QotD: Resisting the black dog

Filed under: Health, Quotations — Tags: , — Nicholas @ 01:00

Last week I was having a bad day — nothing tragic, just adult life’s vicissitudes — when I got an email from a complete stranger that knocked me on my ass.

I’ll call this guy John. John recently survived a brush with suicidal depression and anxiety. John’s story is both terrifying and inspiring because he faced that depression without a job, without medical insurance, and (until he reached out for help) without a support network, and came out on the other end. John took a leap of hope, sought help from a loved one, got treatment, and got through the crisis. Is he happy all the time? I doubt it. Who is? But he’s managing the illness successfully and living his life.

John thanked me for writing openly about my experiences with severe depression and anxiety and how they have changed my life.

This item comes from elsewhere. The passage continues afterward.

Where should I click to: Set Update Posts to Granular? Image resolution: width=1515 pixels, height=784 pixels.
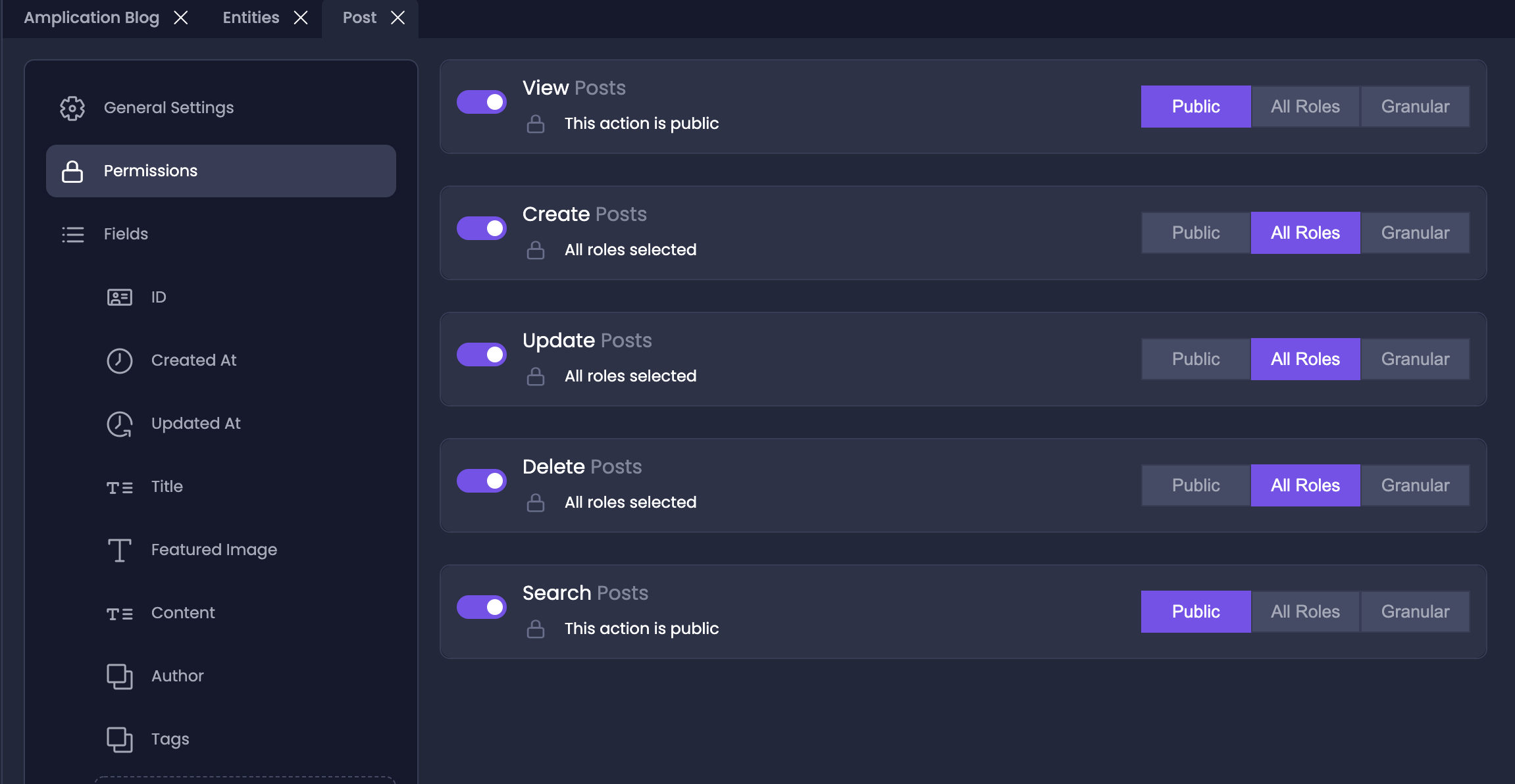pos(1415,359)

He expressed a sentiment that I also experienced as a powerful deterrent to getting help: the fear that medication, or hospitalization, and therapy somehow mark you as other and lead to the end of your plans and ambitions forever. It’s not true. It helps, John said, to see other people who have fought mental illness, taken the plunge into serious treatment, and come out the other side continuing to pursue their careers and families and lives. John thanked me for writing, and said I made a difference for him and helped him imagine recovery as a possibility. I’m going to remember that on my worst days, when I’m down on myself.

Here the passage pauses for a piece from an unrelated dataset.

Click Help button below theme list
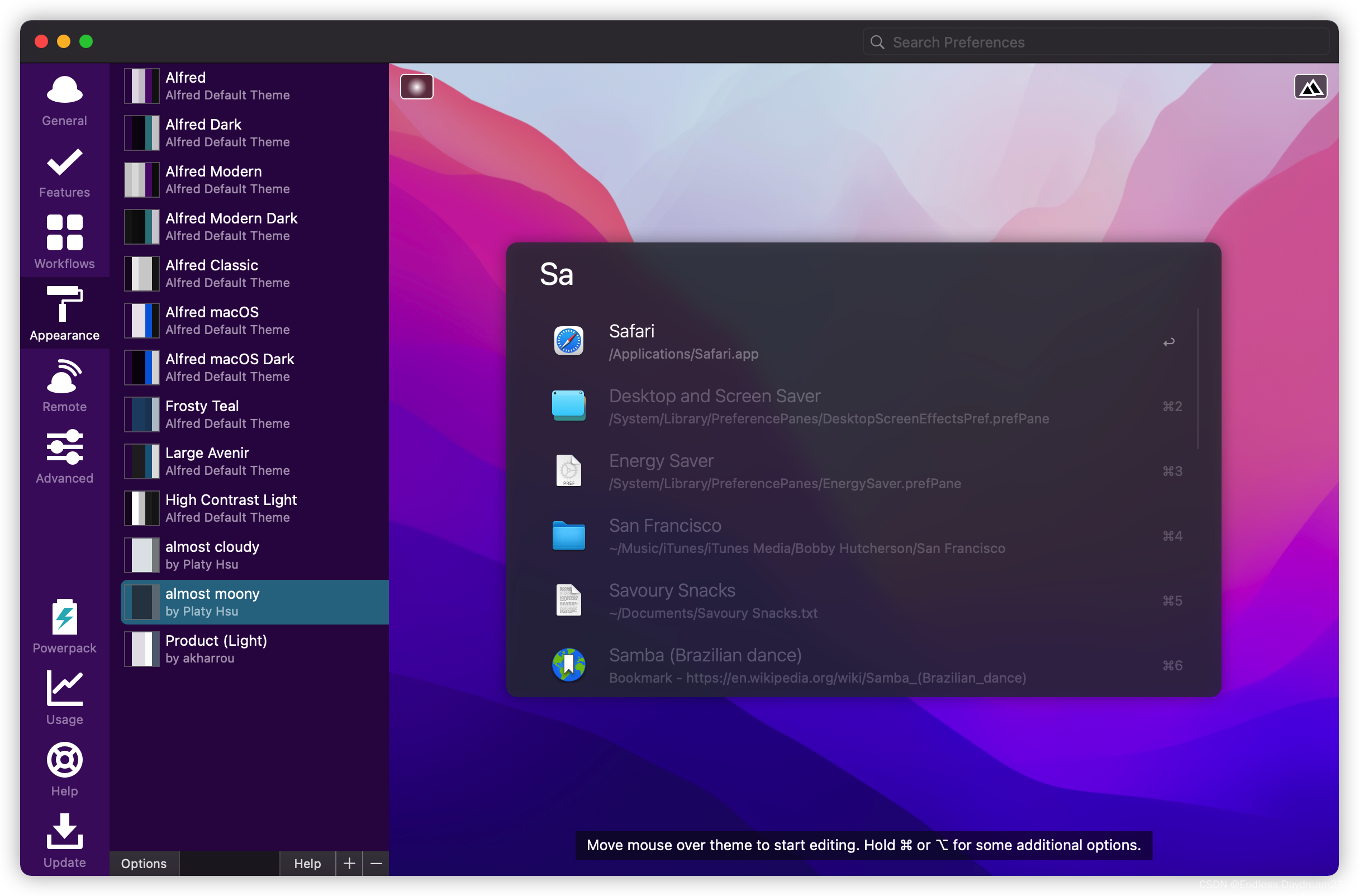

People who have fought mental illness — people who are still struggling with it, every day — can change people’s lives by offering hope.

Depression and anxiety are doubly pernicious. They don’t just rob you of your ability to process life’s challenges. They rob you of the ability to imagine things getting better — they rob you of hope. When well-meaning people try to help, they often address the wrong problem. “Your relationship will work out if you just talk,” or “I’m sure your boss doesn’t actually hate you,” or “things will look up and you’ll find another job” may all be true, and may all be good advice. But they don’t address the heart of mental illness. A depressed or anxious person isn’t just burdened with life’s routine problems. They’re burdened with being unable to think about them without sheer misery, and being unable to conceive of an end to that misery continuing, endlessly, in response to one problem after another. Solving the problems, one by one, doesn’t solve the misery.

The hope you can offer to someone who is depressed or anxious isn’t your problems will all go away. They won’t. That’s ridiculous (though certainly it’s much easier to solve or avoid problems when you’re not debilitated). The hope you can offer is this: you will be able to face life’s challenges without fear and misery. The hope isn’t that your life will be perfect. The hope is that after a day facing problems you’ll still be able to experience happiness and contentment. The hope is that you’ll feel “normal” again.

Ken White, “Why Openness About Mental Illness is Worth The Effort And Discomfort”, Popehat, 2016-08-09.